● Passage
═══

Deploy Model Command

Deploy an ML model to production with proper serving infrastructure, rollout strategy, and monitoring.

Core Principle

Model deployment is not "copy model file to server." It's serving infrastructure, gradual rollout, and observability from day one.

Information Gathering

Before deploying, determine:

Serving target: Cloud (Kubernetes), serverless, edge device?
Traffic pattern: Real-time API, batch processing, streaming?
Scale requirements: Requests/second, latency SLA?
Model characteristics: Size, inference time, dependencies?
Rollout strategy: All-at-once, canary, shadow mode?

Deployment Decision Tree

Is latency critical (< 100ms)?
├─ YES → Real-time serving (REST/gRPC)
│   ├─ High throughput? → Batched inference
│   └─ Edge deployment? → Quantize first
└─ NO → Batch processing acceptable
    ├─ Scheduled jobs → Batch inference
    └─ Event-driven → Message queue + workers

Serving Patterns

Pattern 1: REST API (FastAPI + ONNX)

# serve.py
from fastapi import FastAPI
import onnxruntime as ort
import numpy as np

app = FastAPI()
session = ort.InferenceSession("model.onnx")

═══

● Data provided
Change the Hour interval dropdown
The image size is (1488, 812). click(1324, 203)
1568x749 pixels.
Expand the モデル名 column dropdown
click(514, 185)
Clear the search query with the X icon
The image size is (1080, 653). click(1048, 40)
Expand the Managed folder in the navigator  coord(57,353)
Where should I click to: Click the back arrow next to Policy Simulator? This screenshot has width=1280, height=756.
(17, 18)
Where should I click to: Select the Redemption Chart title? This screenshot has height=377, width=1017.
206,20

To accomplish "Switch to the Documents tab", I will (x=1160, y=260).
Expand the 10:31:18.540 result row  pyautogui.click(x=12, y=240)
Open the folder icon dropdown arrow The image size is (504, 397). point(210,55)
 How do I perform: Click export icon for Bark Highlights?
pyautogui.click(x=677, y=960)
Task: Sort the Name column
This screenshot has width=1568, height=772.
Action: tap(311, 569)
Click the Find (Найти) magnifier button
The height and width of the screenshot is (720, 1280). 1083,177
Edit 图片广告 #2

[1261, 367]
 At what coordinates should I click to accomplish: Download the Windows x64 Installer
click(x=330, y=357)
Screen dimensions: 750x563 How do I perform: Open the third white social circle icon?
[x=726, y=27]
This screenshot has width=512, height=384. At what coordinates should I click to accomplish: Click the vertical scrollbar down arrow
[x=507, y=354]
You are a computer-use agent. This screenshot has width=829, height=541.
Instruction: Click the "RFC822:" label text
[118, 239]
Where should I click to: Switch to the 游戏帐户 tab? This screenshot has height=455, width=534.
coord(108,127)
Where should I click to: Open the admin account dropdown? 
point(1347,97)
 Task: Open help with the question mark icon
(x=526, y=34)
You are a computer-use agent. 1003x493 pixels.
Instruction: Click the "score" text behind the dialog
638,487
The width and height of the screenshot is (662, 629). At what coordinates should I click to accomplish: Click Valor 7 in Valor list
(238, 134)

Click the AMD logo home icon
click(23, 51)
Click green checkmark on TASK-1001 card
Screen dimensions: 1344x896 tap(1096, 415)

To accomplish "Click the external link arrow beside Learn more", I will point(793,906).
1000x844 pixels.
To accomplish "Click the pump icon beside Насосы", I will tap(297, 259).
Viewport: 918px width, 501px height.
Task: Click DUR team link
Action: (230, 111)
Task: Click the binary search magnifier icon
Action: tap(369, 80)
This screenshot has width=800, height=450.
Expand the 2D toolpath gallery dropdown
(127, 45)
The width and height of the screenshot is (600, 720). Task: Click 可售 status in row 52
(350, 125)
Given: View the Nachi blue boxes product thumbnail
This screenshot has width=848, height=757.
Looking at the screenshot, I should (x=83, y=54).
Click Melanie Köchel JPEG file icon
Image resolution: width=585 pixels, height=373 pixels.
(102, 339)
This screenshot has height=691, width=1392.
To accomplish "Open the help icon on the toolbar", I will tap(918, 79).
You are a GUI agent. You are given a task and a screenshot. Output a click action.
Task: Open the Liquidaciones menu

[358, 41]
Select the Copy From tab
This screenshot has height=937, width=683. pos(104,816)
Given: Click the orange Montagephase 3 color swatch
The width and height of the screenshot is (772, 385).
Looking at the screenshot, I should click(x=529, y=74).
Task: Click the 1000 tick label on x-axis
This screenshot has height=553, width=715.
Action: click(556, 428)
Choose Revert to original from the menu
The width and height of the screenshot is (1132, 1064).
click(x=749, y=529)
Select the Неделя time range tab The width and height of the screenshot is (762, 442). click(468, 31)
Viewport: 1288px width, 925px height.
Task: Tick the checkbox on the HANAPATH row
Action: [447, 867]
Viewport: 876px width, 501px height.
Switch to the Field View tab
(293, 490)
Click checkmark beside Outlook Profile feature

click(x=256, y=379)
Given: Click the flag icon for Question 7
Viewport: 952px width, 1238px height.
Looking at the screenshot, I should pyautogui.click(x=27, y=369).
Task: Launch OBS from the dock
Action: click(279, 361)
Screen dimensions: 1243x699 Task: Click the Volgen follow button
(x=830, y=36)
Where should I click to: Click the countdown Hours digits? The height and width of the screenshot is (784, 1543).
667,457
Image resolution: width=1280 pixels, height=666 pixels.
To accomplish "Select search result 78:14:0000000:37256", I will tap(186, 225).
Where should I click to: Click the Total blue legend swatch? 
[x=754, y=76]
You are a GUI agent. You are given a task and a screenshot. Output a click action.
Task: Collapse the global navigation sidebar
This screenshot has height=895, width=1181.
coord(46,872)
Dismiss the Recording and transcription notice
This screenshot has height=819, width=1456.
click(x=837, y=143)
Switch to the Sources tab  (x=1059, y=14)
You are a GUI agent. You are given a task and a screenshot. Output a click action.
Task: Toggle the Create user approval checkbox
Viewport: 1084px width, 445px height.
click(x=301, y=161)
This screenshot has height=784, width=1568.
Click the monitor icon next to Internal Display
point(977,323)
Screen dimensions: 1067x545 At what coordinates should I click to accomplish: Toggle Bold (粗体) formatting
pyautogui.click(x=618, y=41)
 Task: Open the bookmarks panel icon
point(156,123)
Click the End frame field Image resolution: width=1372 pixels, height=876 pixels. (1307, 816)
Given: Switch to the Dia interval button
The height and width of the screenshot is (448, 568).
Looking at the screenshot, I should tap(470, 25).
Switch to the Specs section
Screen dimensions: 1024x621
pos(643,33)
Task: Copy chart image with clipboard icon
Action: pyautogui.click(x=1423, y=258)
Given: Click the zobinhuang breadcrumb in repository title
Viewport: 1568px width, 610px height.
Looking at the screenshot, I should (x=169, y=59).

═══

● Tasks and exercises
**A)** Copy out the rows word for word, starting at the line that contains "Clear the search query with the X icon" and ending after the line that contains "I will point(793,906).".
**B)** Write what comes next in the text on deploying an ML model, continuing from the final line of the FastAPI serving code.

● Outputs in order
**A)**
Clear the search query with the X icon
The image size is (1080, 653). click(1048, 40)
Expand the Managed folder in the navigator  coord(57,353)
Where should I click to: Click the back arrow next to Policy Simulator? This screenshot has width=1280, height=756.
(17, 18)
Where should I click to: Select the Redemption Chart title? This screenshot has height=377, width=1017.
206,20

To accomplish "Switch to the Documents tab", I will (x=1160, y=260).
Expand the 10:31:18.540 result row  pyautogui.click(x=12, y=240)
Open the folder icon dropdown arrow The image size is (504, 397). point(210,55)
 How do I perform: Click export icon for Bark Highlights?
pyautogui.click(x=677, y=960)
Task: Sort the Name column
This screenshot has width=1568, height=772.
Action: tap(311, 569)
Click the Find (Найти) magnifier button
The height and width of the screenshot is (720, 1280). 1083,177
Edit 图片广告 #2

[1261, 367]
 At what coordinates should I click to accomplish: Download the Windows x64 Installer
click(x=330, y=357)
Screen dimensions: 750x563 How do I perform: Open the third white social circle icon?
[x=726, y=27]
This screenshot has width=512, height=384. At what coordinates should I click to accomplish: Click the vertical scrollbar down arrow
[x=507, y=354]
You are a computer-use agent. This screenshot has width=829, height=541.
Instruction: Click the "RFC822:" label text
[118, 239]
Where should I click to: Switch to the 游戏帐户 tab? This screenshot has height=455, width=534.
coord(108,127)
Where should I click to: Open the admin account dropdown? 
point(1347,97)
 Task: Open help with the question mark icon
(x=526, y=34)
You are a computer-use agent. 1003x493 pixels.
Instruction: Click the "score" text behind the dialog
638,487
The width and height of the screenshot is (662, 629). At what coordinates should I click to accomplish: Click Valor 7 in Valor list
(238, 134)

Click the AMD logo home icon
click(23, 51)
Click green checkmark on TASK-1001 card
Screen dimensions: 1344x896 tap(1096, 415)

To accomplish "Click the external link arrow beside Learn more", I will point(793,906).

**B)**
@app.post("/predict")
async def predict(data: PredictRequest):
    input_data = preprocess(data)
    outputs = session.run(None, {"input": input_data})
    return {"prediction": postprocess(outputs)}

@app.get("/health")
async def health():
    return {"status": "healthy", "model_version": MODEL_VERSION}

Pattern 2: gRPC (TorchServe)

# Package model
torch-model-archiver --model-name mymodel \
  --version 1.0 \
  --model-file model.py \
  --serialized-file model.pt \
  --handler handler.py

# Start server
torchserve --start --model-store model_store --models mymodel=mymodel.mar

Pattern 3: Batch Processing

# batch_inference.py
from prefect import flow, task

@task
def load_batch(batch_id: str) -> pd.DataFrame:
    return load_from_storage(batch_id)

@task
def run_inference(data: pd.DataFrame, model) -> pd.DataFrame:
    return model.predict(data)

@task
def save_results(results: pd.DataFrame, batch_id: str):
    save_to_storage(results, f"predictions/{batch_id}")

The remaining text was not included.